*Stored data entries:*
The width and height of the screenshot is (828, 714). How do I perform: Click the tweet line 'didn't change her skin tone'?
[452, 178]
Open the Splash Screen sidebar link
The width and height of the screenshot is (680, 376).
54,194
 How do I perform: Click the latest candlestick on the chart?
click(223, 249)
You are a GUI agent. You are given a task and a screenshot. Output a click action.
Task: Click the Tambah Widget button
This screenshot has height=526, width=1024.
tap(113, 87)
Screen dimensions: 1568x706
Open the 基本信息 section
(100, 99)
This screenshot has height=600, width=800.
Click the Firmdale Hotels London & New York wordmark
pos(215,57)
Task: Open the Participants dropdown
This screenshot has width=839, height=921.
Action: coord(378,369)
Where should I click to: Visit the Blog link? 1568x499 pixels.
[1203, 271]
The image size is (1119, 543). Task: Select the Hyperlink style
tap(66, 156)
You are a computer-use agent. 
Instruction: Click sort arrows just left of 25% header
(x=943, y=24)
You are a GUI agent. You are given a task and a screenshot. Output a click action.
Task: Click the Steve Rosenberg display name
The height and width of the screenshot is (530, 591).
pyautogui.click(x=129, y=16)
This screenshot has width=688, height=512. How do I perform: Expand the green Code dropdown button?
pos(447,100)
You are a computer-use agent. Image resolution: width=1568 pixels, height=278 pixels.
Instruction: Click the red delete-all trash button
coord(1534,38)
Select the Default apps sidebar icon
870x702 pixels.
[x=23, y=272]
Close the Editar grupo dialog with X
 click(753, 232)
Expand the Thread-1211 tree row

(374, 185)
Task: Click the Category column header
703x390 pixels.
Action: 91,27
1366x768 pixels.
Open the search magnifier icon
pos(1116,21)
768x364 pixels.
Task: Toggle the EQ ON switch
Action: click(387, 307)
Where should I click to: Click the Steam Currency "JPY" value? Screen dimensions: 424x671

*YOUR ASSIGNMENT:*
Every line of the data must be written out again word for word.

*RESULT OF THIS TASK:*
The width and height of the screenshot is (828, 714). How do I perform: Click the tweet line 'didn't change her skin tone'?
[452, 178]
Open the Splash Screen sidebar link
The width and height of the screenshot is (680, 376).
54,194
 How do I perform: Click the latest candlestick on the chart?
click(223, 249)
You are a GUI agent. You are given a task and a screenshot. Output a click action.
Task: Click the Tambah Widget button
This screenshot has height=526, width=1024.
tap(113, 87)
Screen dimensions: 1568x706
Open the 基本信息 section
(100, 99)
This screenshot has height=600, width=800.
Click the Firmdale Hotels London & New York wordmark
pos(215,57)
Task: Open the Participants dropdown
This screenshot has width=839, height=921.
Action: coord(378,369)
Where should I click to: Visit the Blog link? 1568x499 pixels.
[1203, 271]
The image size is (1119, 543). Task: Select the Hyperlink style
tap(66, 156)
You are a computer-use agent. 
Instruction: Click sort arrows just left of 25% header
(x=943, y=24)
You are a GUI agent. You are given a task and a screenshot. Output a click action.
Task: Click the Steve Rosenberg display name
The height and width of the screenshot is (530, 591).
pyautogui.click(x=129, y=16)
This screenshot has width=688, height=512. How do I perform: Expand the green Code dropdown button?
pos(447,100)
You are a computer-use agent. Image resolution: width=1568 pixels, height=278 pixels.
Instruction: Click the red delete-all trash button
coord(1534,38)
Select the Default apps sidebar icon
870x702 pixels.
[x=23, y=272]
Close the Editar grupo dialog with X
 click(753, 232)
Expand the Thread-1211 tree row

(374, 185)
Task: Click the Category column header
703x390 pixels.
Action: 91,27
1366x768 pixels.
Open the search magnifier icon
pos(1116,21)
768x364 pixels.
Task: Toggle the EQ ON switch
Action: click(387, 307)
Where should I click to: Click the Steam Currency "JPY" value? Screen dimensions: 424x671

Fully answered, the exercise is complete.